Interblue Group, the company that had bought quotas for 10 million tonnes of Slovak emissions at a bargain price refused (and still refuses) to communicate with the Slovak media. Indeed, almost nothing is known about the company’s management, ownership structure or beneficiaries. It was registered in Washington State in the USA in June 2008, shortly before the purchase of the quotas, the Trend weekly reported. There were suspicions that the company had links to the ruling coalition, particularly to the SNS, which at the time of the sale controlled the Environment Ministry.
After criticism escalated, Prime Minister Fico called on then-minister Ján Chrbet to publish the details of the contract with Interblue Group, which the minister refused to do, arguing that the company had categorically refused to allow this. He was subsequently sacked from his post – for political reasons, Fico said. He was succeeded by another SNS nominee, Viliam Turský, who after his appointment on May 20 published the text of the contract – without revealing the amount of quotas sold, the price at which they were purchased, the address of the purchasing company or even the name of the person who had signed the contract for the buyer.

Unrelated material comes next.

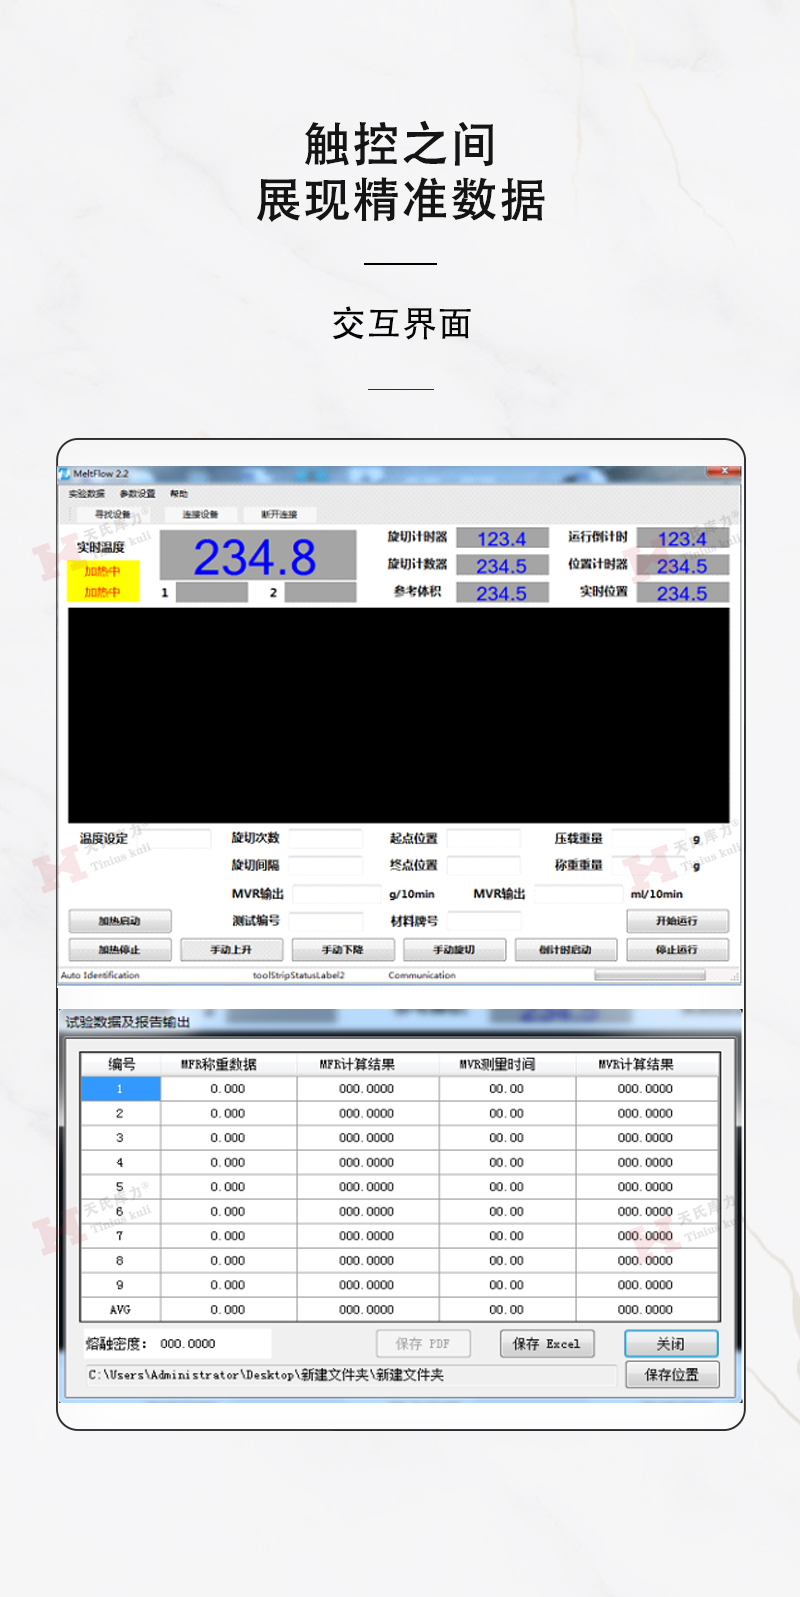
Task: Open the 参数设置 menu
Action: tap(137, 494)
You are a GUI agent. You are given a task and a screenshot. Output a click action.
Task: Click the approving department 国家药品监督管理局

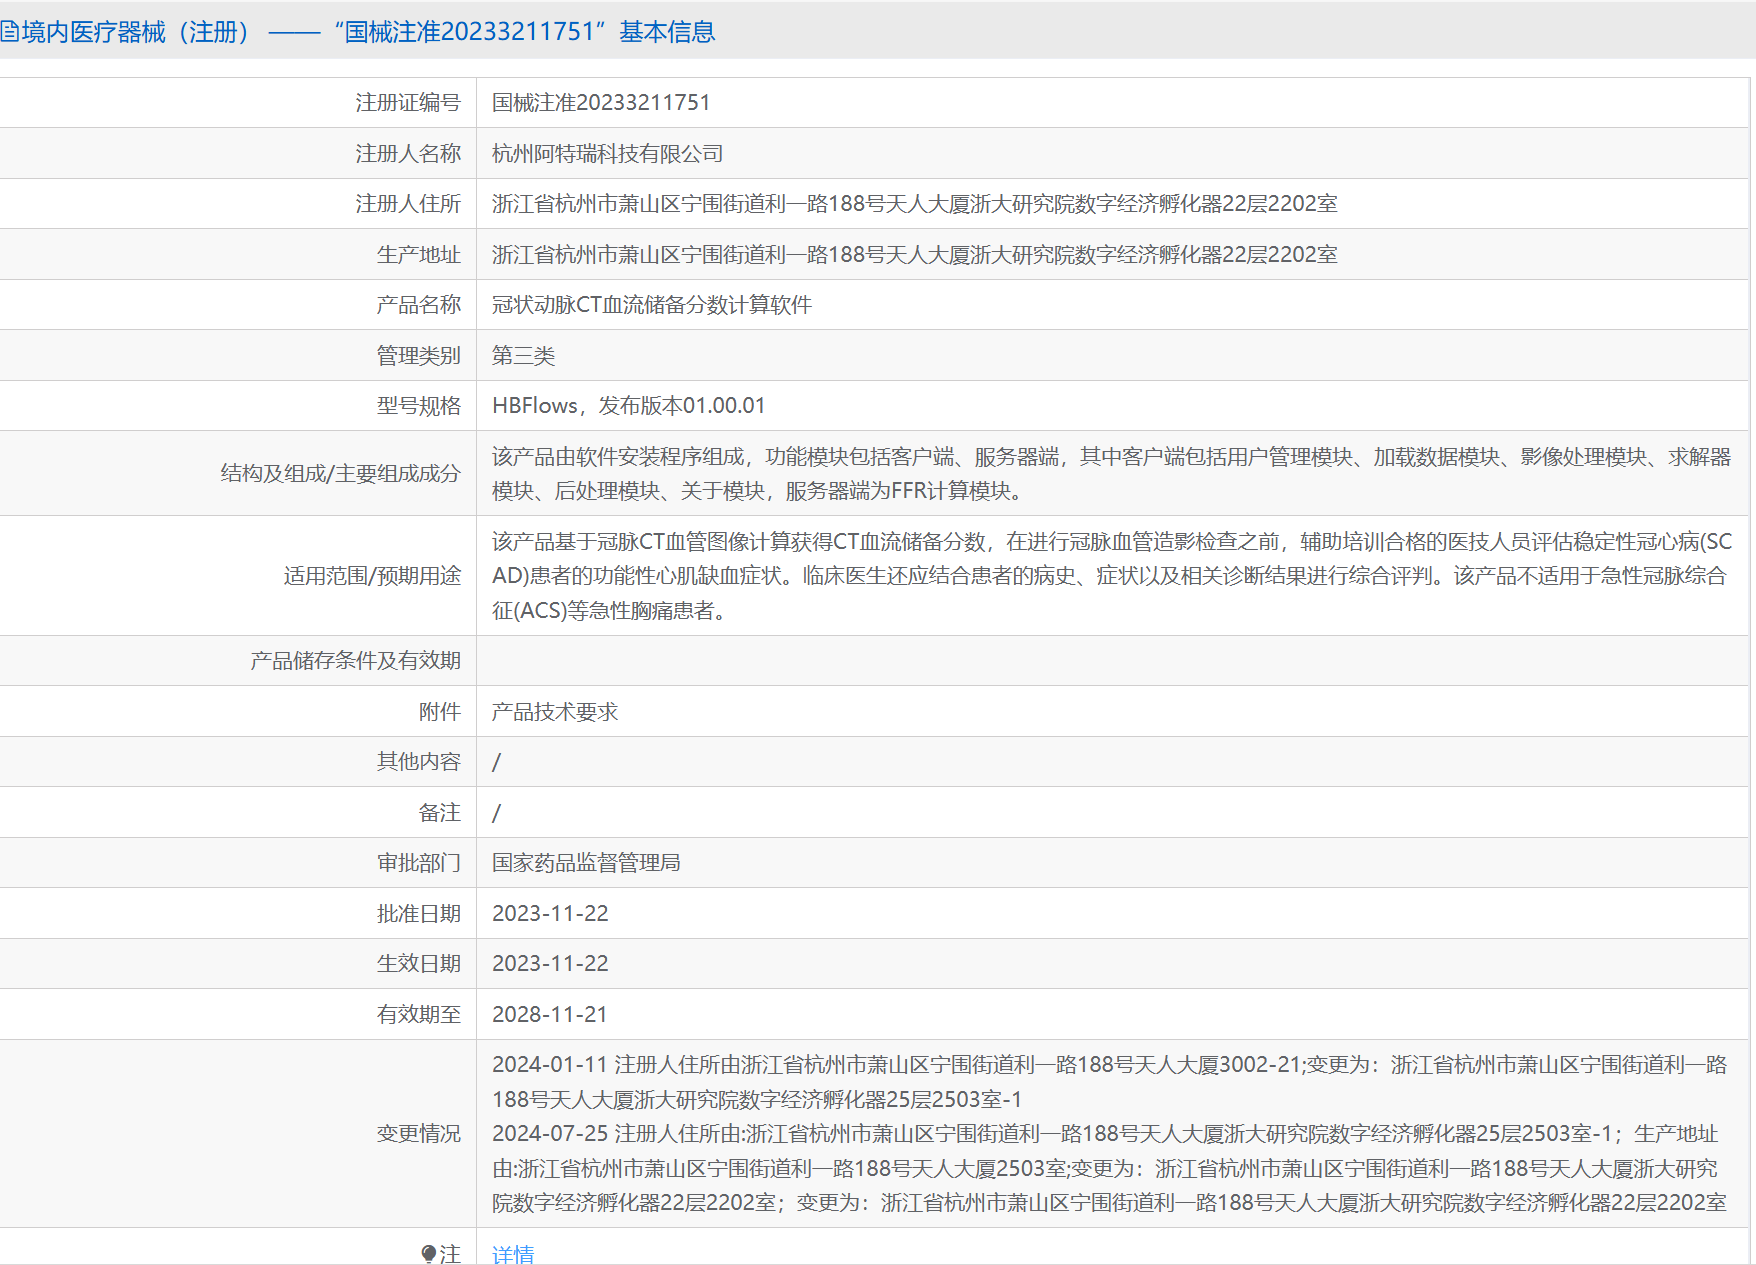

By then the media were speculating that Slovakia might have lost over €120 million on the sale to Interblue Group, as the sales price, calculated from the available documents, appeared to have been less than €5 per tonne, while Slovakia’s neighbour Hungary was known to have sold its own excess quotas for more than €12 per tonne during the same time period, in October 2008.
However, Fico said he would consider the emissions quotas sale a ‘closed case’ unless the media or opposition provided evidence that the sale was unfavourable to Slovakia. In response, the media published several reports, among them an interview with a former Czech environment minister, Martin Bursík, who confirmed to Sme that the Czech Republic did not sell its own quotas for less than €10 per tonne.
In June, the Environment Ministry unexpectedly decided to reveal what was left out of the first version of the published contract and it turned out that Slovakia in fact sold its quotas to Interblue for €5.05 per tonne. Other surprising parts of the contract were two appendices signed later, in December 2008 and February 2009, that bind Slovakia to spend the proceeds of the sale on green projects – and which give Interblue Group the authority to decide what constitutes a green project. If Slovakia were to abide by these conditions, an additional sum of €1 per tonne would in theory be paid by Interblue for the first 15 million tonnes of quotas.
The Slovak government assigned the money from the sale of quotas to a programme to subsidise thermal insulation of houses, which was supposed to be classified as a green project, meaning that Interblue Group should pay the additional €15 million to Slovakia. However, the money had still not been paid as this issue of The Slovak Spectator went to press.
Meanwhile, another dubious tender, this one valued at €85 million, for fly ash removal from power stations, was revealed by the media in August. After this and other smaller mis-steps had added to the months-long emissions-quotas controversy, Fico not only sacked minister Turský but – in an unprecedented move which went against the coalition agreement – stripped his junior ruling coalition partner, the SNS, of its power to nominate senior officeholders at the Environment Ministry, including the minister.
Deputy Prime Minister Dušan Čaplovič was then nominated by Prime Minister Fico to serve as caretaker-minister until the appointment of Jozef Medveď in late October.
Čaplovič’s main job at the ministry was to begin to tidy up the mess left by the previous, SNS-nominated ministers: the bargain-basement sale of Slovakia’s emissions quotas, a dubious tender for disposal of power station fly ash and the leasing of valuable land near Bratislava at a price of just a few cents per hectare. While he managed to cancel two of the murky deals within a few weeks, the contract with Interblue Group remains on the table for Medveď to resolve.